The system does not address the east-west connectivity of Stoke-on-Trent, which is a greater issue. It does not look at the route that goes from north Wales all the way through the Derby. It does not seek to change the single-carriage railway we currently have that is often over-subscribed. It does not seek to deal with the fact that parts of the M6 are still not in the managed motorways system, so we drive north on the M6 and hit junction 13 and all of a sudden we drop down to three lanes and the traffic is a bit gnarly and not particularly flowing well, and then we reach junction 17 and all is fine again. That is part of the connectivity that we need.
The system certainly does not recognise the fact that junction 15 of the M6 is one of the worst junctions to navigate of all time. I have sometimes had to wait longer there to get on to the M6 than it has taken me to
get to Birmingham once on the M6, simply because of the way that junction works. So if we are talking about connectivity and there being a need for greater integration of transport provision, we must look at that as well as looking at high-speed rail.
The Secretary of State is not in his place at present, but the new Minister is and I welcome her to her role. Can we get some clear and categorical commitments that the existing Virgin service that we have from Stoke-on-Trent will not be diminished? Every time we ask that question, we get a slightly different answer; we get some sort of, “Yes, but, maybe, if,” but those terms do not fill us with confidence that any options that come out of the Crewe hub will not lead to a reduction overall in rail service from Stoke-on-Trent. If we include journeys from the constituency of the hon. Member for Stafford, we find that 5 million rail journeys are conducted out of Staffordshire every year. That is a large number of people, and they deserve to know what the future of their rail service will look like.
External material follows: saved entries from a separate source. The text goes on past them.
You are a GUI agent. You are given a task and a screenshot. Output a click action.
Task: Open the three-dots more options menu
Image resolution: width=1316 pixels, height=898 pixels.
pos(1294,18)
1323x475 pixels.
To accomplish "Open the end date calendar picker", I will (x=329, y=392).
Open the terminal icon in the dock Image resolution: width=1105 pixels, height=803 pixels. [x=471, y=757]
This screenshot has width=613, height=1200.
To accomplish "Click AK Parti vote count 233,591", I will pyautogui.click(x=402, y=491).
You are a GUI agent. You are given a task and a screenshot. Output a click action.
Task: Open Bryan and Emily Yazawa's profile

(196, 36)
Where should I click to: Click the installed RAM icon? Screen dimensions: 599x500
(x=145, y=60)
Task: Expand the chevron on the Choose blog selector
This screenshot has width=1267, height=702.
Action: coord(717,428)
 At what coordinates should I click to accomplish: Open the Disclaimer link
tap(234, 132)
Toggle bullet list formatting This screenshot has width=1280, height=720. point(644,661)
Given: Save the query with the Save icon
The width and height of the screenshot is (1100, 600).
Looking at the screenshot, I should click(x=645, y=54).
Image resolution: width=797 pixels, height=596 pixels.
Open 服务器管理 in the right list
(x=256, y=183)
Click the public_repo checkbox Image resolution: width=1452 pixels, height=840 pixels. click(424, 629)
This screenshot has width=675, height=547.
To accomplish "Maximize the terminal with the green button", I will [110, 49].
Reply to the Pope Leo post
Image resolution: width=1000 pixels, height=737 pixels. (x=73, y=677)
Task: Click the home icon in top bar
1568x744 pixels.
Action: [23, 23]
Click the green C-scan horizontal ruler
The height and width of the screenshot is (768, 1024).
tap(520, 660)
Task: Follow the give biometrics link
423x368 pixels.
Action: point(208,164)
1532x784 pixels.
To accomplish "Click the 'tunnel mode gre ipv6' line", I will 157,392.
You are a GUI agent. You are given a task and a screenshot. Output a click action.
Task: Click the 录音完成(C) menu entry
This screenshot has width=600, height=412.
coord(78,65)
I would be grateful to the Minister if she gave greater consideration to ensuring that trains going north go past Macclesfield. There is a genuine economic boom to be harnessed in north Staffordshire and south Cheshire if we can have a proper high-speed rail link to Manchester and Manchester airport. That is a proposal that the local chambers of commerce have been putting together. I would welcome any words from her or her colleagues in the Department for Transport about the managed motorways system on the M6. We need to take a holistic approach if we are to make north Staffordshire and south Cheshire a good place to do business, deliver economic regeneration and, most importantly for my constituents, provide the rail service that they need. I support the principle of the Bill, but I cannot support its content, and if there is a Division on it, I am afraid that I will not offer my support to the Government this evening.